À la décharge de cette dernière, je dirai que créer un site qui puisse séduire aussi bien les hommes que les femmes, qui puissent toucher des tranches d’âge différentes, est une tâche ardue.

Mais une mission qu’il n’est pas impossible de mener à bien.  Il est important de se poser les bonnes questions au bon moment pour assurer à son entreprise un avenir.(Voir mon article sur la conception d’un site internet).

Réfléchir aux valeurs que vous voulez véhiculer est un impératif, mais elles doivent être tournées vers votre clientèle cible.

L’équilibre peut être difficile à trouver entre vos aspirations et les attentes des internautes. Et même si le consommateur est en recherche d’authenticité, pensez-vous qu’il puisse se reconnaître dans les souvenirs enfantins de Mathieu et trouver que des chaussettes vivant trop d’aventures ensemble ne supportent pas d’être séparées ? La chaussette ne s’use pas au talon à force de désespoir (sauf pour le héros de cette histoire).

Quelle que soit la thématique abordée, entreprendre est toujours une question d’équilibre.

J’espère que cet article, malgré son début un peu triste, vous aura amusé. Et surtout, qu’il vous aura permis de comprendre les premières bases de la construction d’une stratégie de marketing à travers le cas très concret d’une activité de niche.
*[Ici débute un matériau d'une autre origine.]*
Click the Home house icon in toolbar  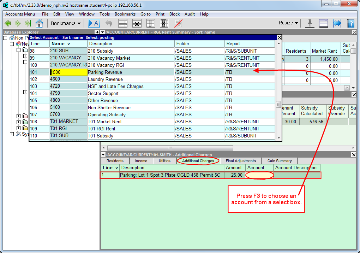[x=39, y=23]
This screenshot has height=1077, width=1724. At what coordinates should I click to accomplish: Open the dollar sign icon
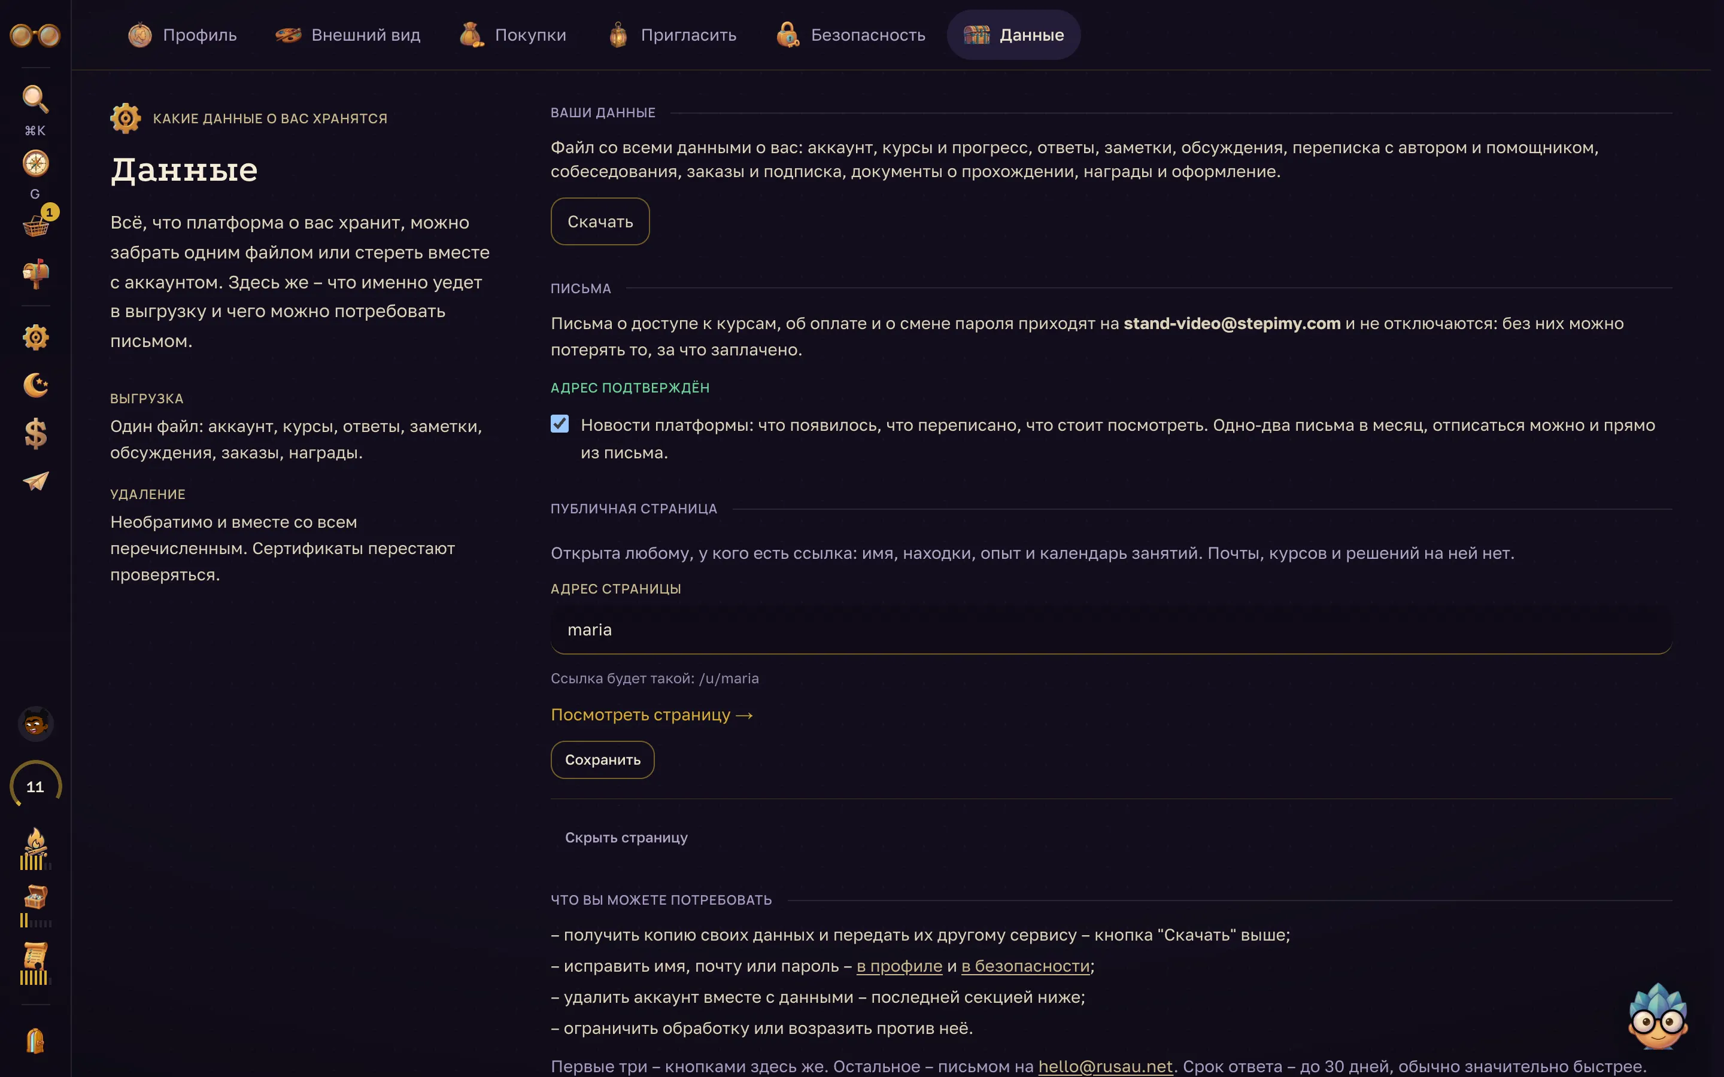35,433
La rédaction que j’ai adoptée est celle du storytelling. Elle s’appuie sur un schéma narratif et l’histoire d’un héros. Le gadget créé par Mathieu, appelé à être commercialisé sous le nom d’une marque est l’adjuvant. L’élément qui vient aider le héros dans sa quête du bonheur (celui de ses chaussettes). Le héros n’est effectivement pas forcément le bénéficiaire final de la quête.

Cette technique de marketing, inspirée des contes,  est très largement utilisée par les marques lors de leurs spots publicitaires. En matière de communication, la tendance n’est plus à la valorisation directe du produit. Il n’est plus sous le feu des projecteurs. Le premier rôle est confié au consommateur. La marque n’est là que pour l’aider à accomplir sa quête.

L’impact psychologique est bien plus fort !

Pensez-y quand vous communiquerez autour de votre produit.